Phubbing: Perusak Suasana Obrolan

Oleh : Ivan Surya

            Dewasa ini, smartphone sudah seperti kebutuhan dasar bagi kita manusia modern.  Smartphone sangat melekat dalam kehidupan kita, sedari bangun tidur bahkan masuk ke dalam kamar mandi, semartphone tidak lupa selalu ada di dalam genggaman. Ketika kita keluar rumah, hal yang paling utama dicari adalah smartphone, bahkan ketika kita lupa meninggalkan smartphone di rumah, tak jarang kita Kembali ke rumah untuk mengambilnya. Kita terlepas dari smartphone hanya ketika tidur, beribadah, atau smartphone tersebut sedang dilakukan pengisian daya atau charging.

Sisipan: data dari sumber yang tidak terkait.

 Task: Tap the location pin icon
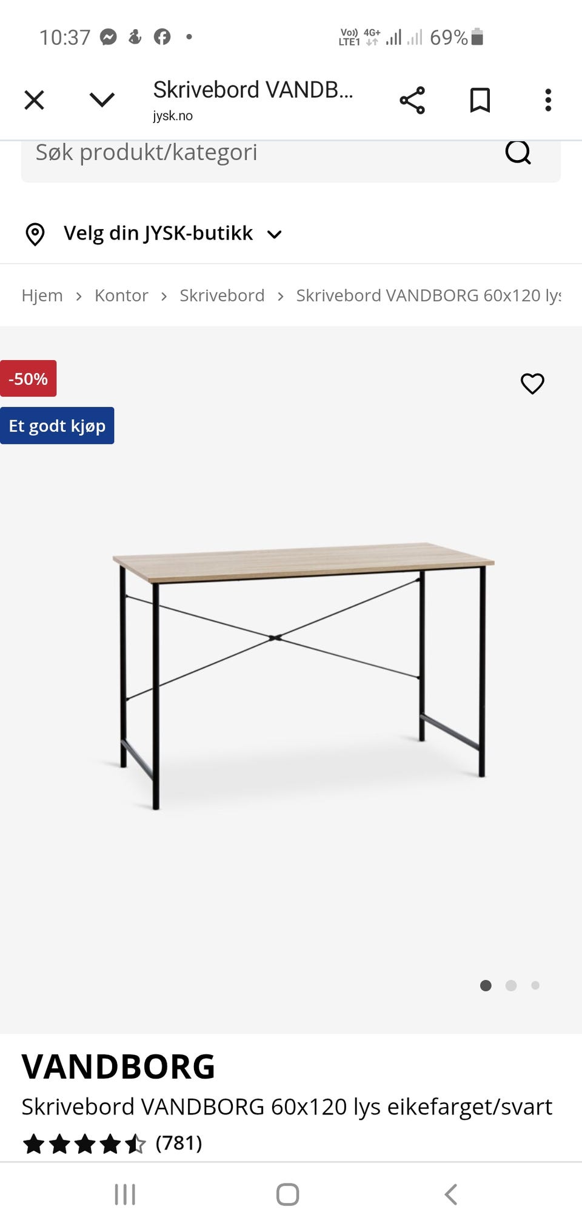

            Kelekatan manusia dengan smartphone­­-nya­ bahkan terlihat ketika sedang bersosialisasi dengan teman. Coba kita perhatikan saat berada di rumah makan, warung tegal, kafe, warung kopi, hingga di bawah pohon rindang, di mana ada sekumpulan teman yang seharusnya berbincang, tertawa bersama, pasti ada saja satu atau dua orang yang terlihat sibuk memainkan smarphone-nya. Hal ini mempunyai istilah yang disebut sebagai phubbing.

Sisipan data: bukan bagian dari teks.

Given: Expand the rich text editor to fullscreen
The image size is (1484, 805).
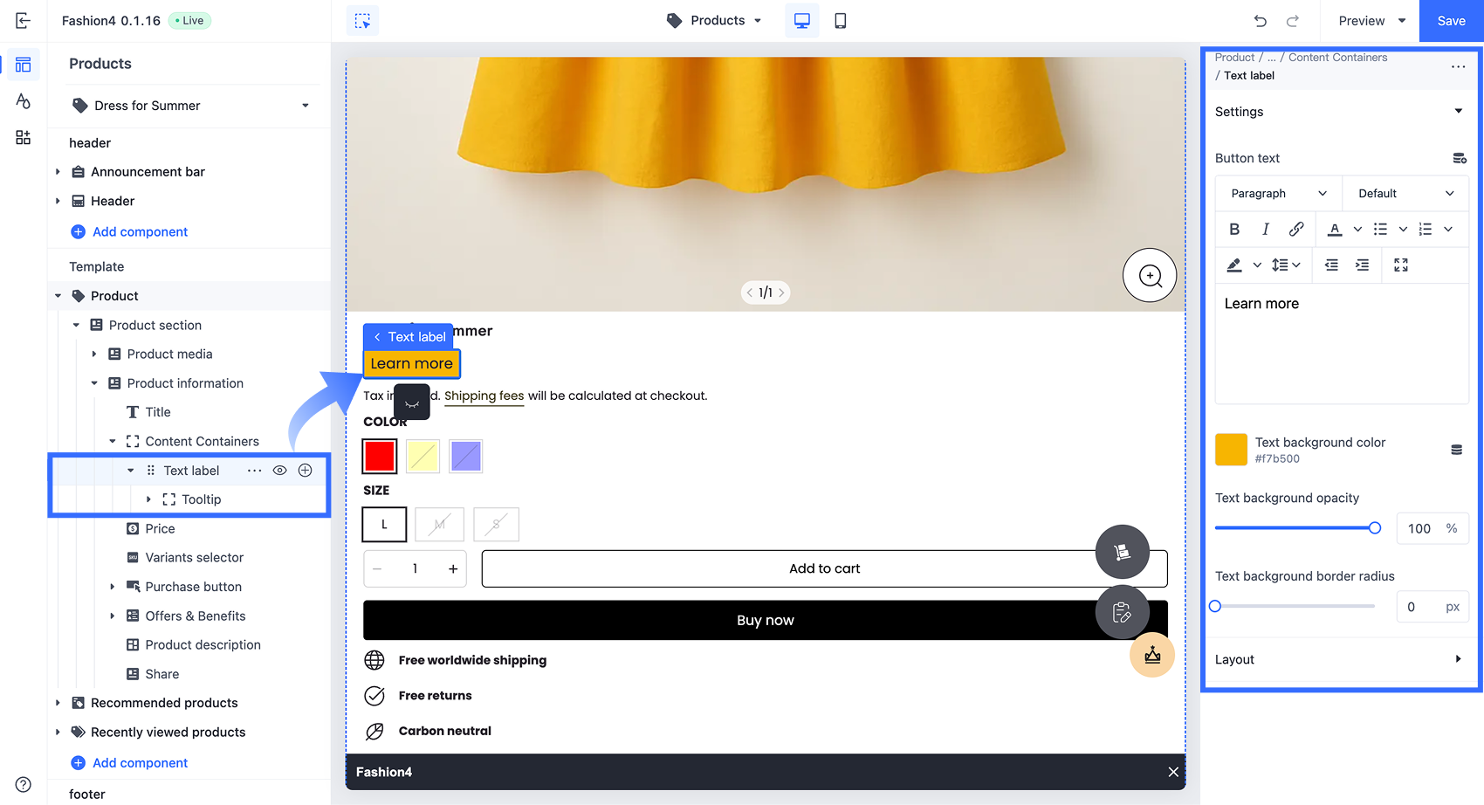Looking at the screenshot, I should tap(1401, 265).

            Jadi, sebenarnya apasih phubbing itu? Secara Bahasa phubbing berasal ada dua suku kata dalam Bahasa inggris, yaitu phone dan snubbing. Phone sendiri dalam Bahasa Indonesia dapat diartikan sebagai telepon, sedangkan snubbing dalam Bahasa Indonesia dapat diartikan sebagai menghina. Jadi dapat disimpulkan bahwa phubbing memiliki arti sebagai penghinaan terhadap orang ketika perhatian lebih tertuju pada ponsel dibandingkan lawan bicara. Perilaku menyebalkan ini sayangnya sudah menjadi fenomena umum dalam melakukan interaksi sosial. Secara tidak sadar maupun sadar, setiap orang yang memiliki smartphone pasti pernah melakukan hal tersebut.

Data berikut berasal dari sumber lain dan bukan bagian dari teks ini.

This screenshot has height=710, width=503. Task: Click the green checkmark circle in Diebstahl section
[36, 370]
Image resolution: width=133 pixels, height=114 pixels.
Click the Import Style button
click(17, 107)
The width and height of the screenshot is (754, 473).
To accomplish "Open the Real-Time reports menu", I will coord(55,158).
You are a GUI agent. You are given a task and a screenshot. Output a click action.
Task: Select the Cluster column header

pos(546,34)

            Beberapa dari kita mungkin masih menganggap bahwa phubbing adalah hal yang sepele, namun sebenarnya hal ini memiliki dampak yang besar bagi hubungan pertemanan. Kualitas obrolan kita dengan teman menjadi menurun, karena lebih fokus ke handphone dibandingkan dengan lawan bicara. Informasi yang biasanya didapat ketika melakukan komunikasi menjadi tidak maksimal, atau bahkan tidak mendapatkan informasi sama sekali karena terlalu fokus ke dalam memandang layer handphone.

            Perilaku phubbing sebenarnya memiliki dampak yang berkelanjutan, karena korban phubbing merasa menjadi tidak diperhatikan, tidak didengarkan dan tidak dihiraukan. Hal ini dapat menyebabkan rusaknya hubungan pertemanan yang sudah terjalin. Namun pelaku phubbing sendiri pasti memiliki alasan tertentu sebelum melakukannya, penyebab paling umum adalah tidak suka dengan lawan bicaranya dan bisa juga karena tidak suka dengan topik obrolan yang diangkat.

            Terlepas dari penyebab seseorang melakukan perilaku phubbing, perilaku ini harus dijauhkan dari kehidupan kita sehari-hari. Mulailah menghargai lawan bicara, jika ingin dihargai ketika berbicara. Secara perlahan mulai kurangi menghadap ke layar handphone ketika memiliki lawan bicara.